My son had numbers similar to what you posted when he was 15U. Major difference was he was 6'2" at the time and about 175 pounds. He continued to develop, but gave up pitching. In the end he attracted the attention of mid to low level D1 coaches and many, D2, D3 and NAIA coaches. In the end he made the decision to not play college baseball. This decision was made prior to the summer between Jr and Sr HS years which is the major recruiting year, so we are not 100% certain where he would have ended up if he pursued playing in college. My guess is a mid to lower level D1 school.
The real thing here is how your son continues to develop. The numbers you posted are decent for his age, but not at a level that most D1 schools recruit at. He needs to continue to develop and improve those numbers. Development over the next couple of years is crucial.
Unless your a top stud, its a little early for recruiting of 2020's. Most colleges will concentrate on the 18's and start looking at the 19's this summer. What you are going to find is that as you attend events that attract the college coaches they are going to mostly ignore the 2020's at this point. Unless you have a top 25 player on your team, or the team that you are playing has one. And then for the most part the coaches will show up to see him play and leave when he is done.

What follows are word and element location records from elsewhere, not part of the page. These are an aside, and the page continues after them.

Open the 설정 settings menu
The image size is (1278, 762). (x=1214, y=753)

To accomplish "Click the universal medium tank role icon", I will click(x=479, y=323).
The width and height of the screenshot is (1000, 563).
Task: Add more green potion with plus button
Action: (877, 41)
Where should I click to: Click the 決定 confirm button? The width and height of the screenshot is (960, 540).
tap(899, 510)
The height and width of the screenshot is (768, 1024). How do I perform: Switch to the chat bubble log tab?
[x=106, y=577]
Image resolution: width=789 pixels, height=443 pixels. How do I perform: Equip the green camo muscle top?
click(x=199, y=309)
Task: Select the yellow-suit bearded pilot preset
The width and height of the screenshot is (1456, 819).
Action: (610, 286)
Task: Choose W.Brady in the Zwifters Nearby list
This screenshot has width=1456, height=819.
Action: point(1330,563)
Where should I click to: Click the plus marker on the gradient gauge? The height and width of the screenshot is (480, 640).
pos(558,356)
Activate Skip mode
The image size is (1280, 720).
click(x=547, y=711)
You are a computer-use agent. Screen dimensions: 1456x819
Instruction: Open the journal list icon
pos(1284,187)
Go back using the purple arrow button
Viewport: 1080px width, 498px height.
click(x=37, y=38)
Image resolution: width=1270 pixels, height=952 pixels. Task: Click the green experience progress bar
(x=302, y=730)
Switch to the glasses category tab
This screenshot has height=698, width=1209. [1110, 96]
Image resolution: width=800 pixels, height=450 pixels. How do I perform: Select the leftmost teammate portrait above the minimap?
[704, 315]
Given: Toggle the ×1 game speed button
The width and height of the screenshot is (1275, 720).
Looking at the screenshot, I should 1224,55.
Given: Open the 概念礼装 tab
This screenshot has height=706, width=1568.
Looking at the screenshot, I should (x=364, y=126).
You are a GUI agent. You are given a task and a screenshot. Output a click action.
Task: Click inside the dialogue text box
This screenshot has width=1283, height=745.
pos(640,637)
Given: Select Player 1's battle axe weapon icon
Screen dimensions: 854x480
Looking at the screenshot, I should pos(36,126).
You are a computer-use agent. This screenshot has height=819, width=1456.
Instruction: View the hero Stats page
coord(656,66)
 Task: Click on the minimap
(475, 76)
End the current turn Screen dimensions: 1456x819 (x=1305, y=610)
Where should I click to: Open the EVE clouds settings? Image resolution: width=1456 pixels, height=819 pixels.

Based on what I now know about the process I would have your son spend this time developing his skill set and working on improving his numbers. In addition you and your son should spend time reading through this website and others to educate yourself on the college recruiting process. As he hits 16U, and his numbers improve, it would be a good time to start reaching out to the colleges he wants to target to play at. IMO that would be an appropriate time to start opening up a communications line with the schools that fit his skill level. When it comes to recruiting its about skill set, but you still need to market yourself to the colleges. Don't wait for them to come to you.